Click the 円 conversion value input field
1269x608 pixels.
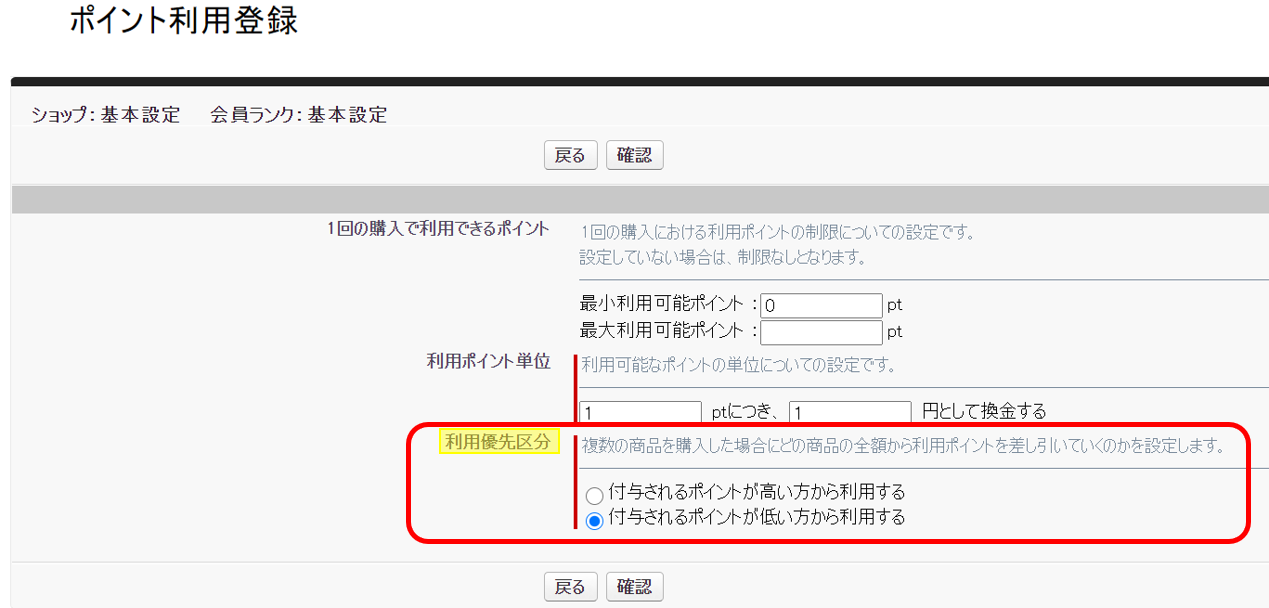pos(849,411)
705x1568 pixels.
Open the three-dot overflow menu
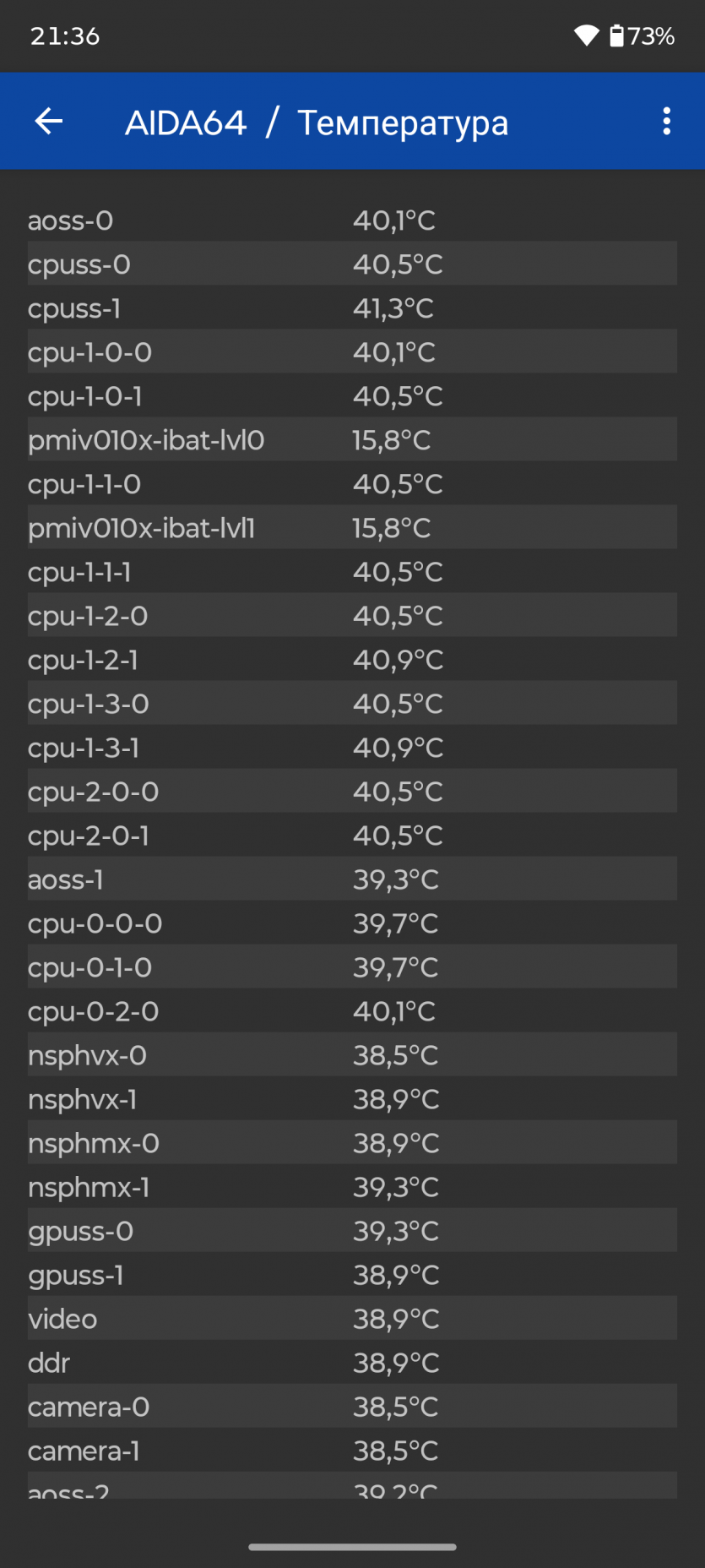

Work required
Write down the full listing above exactly as it is, except for any images.

Response for this exercise
Click the 円 conversion value input field
1269x608 pixels.
pos(849,411)
705x1568 pixels.
Open the three-dot overflow menu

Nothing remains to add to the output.